Tuesday, November 4, 2025

Taking Steps

          When my parents separated, and ultimately divorced, I suddenly found myself no longer in Arlington, VA with my friends, dog Tammy, and cat Mosby, but living in Tulsa, Oklahoma with my grandparents.

          We’d stayed there in past summers, so I was well acquainted with my Uncle Sam’s old cache of Pogo books, tucked away in a cupboard under the eaves. But this was for the long haul, with no apparent end date.

          Fortunately, my family were readers and so was I. My mother’s attitude was that all reading, even if it was the back of a Kleenex box, was fine, so I had free rein of the books in his old room, most published in the ‘30s and ‘40s. My Uncle had at one point been bed-bound with polio, so there was plenty to pick from.
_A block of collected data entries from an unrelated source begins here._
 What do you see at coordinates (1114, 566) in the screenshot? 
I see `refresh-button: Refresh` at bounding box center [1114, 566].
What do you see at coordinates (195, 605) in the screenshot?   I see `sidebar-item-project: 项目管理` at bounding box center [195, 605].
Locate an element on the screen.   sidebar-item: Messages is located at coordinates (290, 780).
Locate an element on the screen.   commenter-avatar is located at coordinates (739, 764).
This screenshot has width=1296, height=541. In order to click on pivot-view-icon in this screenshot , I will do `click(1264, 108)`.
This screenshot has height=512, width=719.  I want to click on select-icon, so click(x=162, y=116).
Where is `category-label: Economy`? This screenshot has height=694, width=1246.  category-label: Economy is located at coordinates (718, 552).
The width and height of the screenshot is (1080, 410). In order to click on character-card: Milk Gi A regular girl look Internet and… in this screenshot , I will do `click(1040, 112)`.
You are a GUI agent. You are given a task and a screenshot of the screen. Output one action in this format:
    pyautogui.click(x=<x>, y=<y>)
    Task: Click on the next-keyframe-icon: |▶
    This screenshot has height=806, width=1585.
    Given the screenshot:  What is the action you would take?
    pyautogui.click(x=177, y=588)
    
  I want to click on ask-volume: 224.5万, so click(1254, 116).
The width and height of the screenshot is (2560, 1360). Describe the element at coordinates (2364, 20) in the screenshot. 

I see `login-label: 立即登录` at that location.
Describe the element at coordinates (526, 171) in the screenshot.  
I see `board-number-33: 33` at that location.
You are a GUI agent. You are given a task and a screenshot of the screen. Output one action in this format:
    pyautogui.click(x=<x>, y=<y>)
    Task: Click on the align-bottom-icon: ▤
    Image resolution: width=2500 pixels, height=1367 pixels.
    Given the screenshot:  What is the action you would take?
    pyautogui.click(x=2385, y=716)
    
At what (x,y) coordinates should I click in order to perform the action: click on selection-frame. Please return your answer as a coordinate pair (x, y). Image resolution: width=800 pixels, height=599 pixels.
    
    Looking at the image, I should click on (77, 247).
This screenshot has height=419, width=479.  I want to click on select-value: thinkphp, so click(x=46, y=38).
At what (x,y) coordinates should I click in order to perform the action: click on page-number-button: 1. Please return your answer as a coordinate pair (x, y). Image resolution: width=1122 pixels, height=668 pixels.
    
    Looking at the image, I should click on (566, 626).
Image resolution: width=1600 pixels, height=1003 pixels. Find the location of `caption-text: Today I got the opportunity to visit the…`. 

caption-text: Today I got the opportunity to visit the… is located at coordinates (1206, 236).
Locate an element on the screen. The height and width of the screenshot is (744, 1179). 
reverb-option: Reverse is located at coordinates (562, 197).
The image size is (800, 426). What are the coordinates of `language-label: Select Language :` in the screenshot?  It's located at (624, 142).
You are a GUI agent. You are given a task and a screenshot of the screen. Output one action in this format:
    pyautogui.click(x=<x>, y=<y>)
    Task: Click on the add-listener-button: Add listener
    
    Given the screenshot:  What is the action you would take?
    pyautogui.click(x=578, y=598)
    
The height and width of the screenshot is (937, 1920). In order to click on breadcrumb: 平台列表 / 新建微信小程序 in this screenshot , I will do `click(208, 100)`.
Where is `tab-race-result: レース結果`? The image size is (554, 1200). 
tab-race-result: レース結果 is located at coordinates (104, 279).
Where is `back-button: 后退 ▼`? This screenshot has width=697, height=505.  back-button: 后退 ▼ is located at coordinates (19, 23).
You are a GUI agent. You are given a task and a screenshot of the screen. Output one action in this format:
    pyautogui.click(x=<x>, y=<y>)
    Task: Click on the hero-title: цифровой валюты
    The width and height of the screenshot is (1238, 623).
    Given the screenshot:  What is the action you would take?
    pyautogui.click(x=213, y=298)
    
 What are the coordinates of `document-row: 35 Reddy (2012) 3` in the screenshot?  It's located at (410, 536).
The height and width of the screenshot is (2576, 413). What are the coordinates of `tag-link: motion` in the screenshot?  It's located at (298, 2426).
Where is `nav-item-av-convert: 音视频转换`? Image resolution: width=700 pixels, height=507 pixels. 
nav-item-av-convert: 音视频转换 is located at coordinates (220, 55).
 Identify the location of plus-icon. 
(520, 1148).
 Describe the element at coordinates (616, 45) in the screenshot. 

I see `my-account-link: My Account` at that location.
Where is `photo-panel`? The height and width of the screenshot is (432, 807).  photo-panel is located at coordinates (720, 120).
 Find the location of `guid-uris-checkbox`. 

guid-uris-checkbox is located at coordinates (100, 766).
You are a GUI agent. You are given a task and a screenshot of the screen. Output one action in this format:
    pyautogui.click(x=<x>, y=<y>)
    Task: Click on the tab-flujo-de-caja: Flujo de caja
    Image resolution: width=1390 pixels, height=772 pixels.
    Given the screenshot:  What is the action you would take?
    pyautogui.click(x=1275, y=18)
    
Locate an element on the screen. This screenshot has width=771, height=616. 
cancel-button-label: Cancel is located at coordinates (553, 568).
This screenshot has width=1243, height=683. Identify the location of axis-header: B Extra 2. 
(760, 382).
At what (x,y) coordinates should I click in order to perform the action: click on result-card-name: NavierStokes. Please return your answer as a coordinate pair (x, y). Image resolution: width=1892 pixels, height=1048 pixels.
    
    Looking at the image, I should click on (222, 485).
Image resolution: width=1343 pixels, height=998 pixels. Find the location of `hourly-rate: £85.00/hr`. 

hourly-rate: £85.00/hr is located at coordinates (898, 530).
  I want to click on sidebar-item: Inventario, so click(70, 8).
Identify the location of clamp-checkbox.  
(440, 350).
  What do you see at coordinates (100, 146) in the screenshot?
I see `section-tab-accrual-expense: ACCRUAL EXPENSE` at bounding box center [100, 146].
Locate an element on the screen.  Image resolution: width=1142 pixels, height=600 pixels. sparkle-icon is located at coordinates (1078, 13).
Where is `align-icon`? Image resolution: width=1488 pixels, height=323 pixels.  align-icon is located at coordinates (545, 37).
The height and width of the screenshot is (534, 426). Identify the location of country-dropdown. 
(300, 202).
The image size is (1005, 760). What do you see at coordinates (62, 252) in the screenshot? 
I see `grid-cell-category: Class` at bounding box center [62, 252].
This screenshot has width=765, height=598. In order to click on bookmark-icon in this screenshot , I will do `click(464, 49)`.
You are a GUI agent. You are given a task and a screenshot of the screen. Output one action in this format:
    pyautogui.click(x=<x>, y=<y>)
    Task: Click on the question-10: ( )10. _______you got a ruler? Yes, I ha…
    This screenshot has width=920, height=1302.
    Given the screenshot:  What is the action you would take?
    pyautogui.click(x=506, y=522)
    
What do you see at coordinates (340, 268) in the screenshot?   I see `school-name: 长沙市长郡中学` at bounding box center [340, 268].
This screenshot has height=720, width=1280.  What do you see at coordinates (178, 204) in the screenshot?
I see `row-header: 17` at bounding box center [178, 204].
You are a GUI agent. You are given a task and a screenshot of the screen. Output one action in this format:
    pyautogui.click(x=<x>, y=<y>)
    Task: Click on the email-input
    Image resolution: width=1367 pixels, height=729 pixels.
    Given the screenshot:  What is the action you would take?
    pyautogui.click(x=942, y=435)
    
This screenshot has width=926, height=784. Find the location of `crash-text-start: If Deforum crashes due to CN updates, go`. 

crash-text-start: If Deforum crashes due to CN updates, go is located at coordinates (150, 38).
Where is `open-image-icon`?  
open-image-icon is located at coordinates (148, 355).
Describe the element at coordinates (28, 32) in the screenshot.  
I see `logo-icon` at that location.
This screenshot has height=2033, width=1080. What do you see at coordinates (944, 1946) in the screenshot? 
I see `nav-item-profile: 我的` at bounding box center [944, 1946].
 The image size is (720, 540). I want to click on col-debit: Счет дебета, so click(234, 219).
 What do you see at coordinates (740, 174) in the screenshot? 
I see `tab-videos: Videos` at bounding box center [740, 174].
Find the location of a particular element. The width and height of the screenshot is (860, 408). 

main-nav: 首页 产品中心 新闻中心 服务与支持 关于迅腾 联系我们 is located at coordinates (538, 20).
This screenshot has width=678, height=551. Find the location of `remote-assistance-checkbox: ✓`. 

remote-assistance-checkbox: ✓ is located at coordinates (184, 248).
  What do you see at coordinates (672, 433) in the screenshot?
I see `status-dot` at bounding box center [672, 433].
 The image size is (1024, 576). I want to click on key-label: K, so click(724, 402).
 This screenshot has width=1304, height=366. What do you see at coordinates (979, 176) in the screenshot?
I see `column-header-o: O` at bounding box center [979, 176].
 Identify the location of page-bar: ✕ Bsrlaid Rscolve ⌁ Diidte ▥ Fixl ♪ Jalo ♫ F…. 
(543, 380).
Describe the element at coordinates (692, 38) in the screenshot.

          I worked my way through, among others, A Tree Grows in Brooklyn, The Thurber Carnival, Bill Maudlin’s book of WWII cartoons, The Egg and I, Gone with the Wind, and even Andersonville. I enjoyed them all even if at 11 years old it’s certain that I missed many of the references and most of the nuances, but they got me through a long summer.

  




        One of my favorites was Cheaper by the Dozen, an autobiography written by two children of efficiency experts Frank and Lillian Galbraith, pioneers in industrial engineering who tried to apply the same principles to their family of twelve kids.  

          It was when my knee (which is still deciding day-to-day whether it will cooperate) was at its worst that I was reminded of the Galbraiths.



          I became my own efficiency expert.


How much could I carry in one trip? Phone can go in pocket, book under arm, reading glasses on head, plate in left hand, tea mug in right. And the odds were better if this occurred after the mug was empty.

          Did I reeealy need that loaf of bread all the way downstairs in the freezer?

          And why walk the four steps around the couch that it would take to turn up the thermostat when I could use the Nest app on my phone?



 

1 comment:

  1. I read "Cheaper by the Dozen" when I was an adolescent too and remember enjoying it better than the movie, actually. I like how you related your own efficiency musings back to it!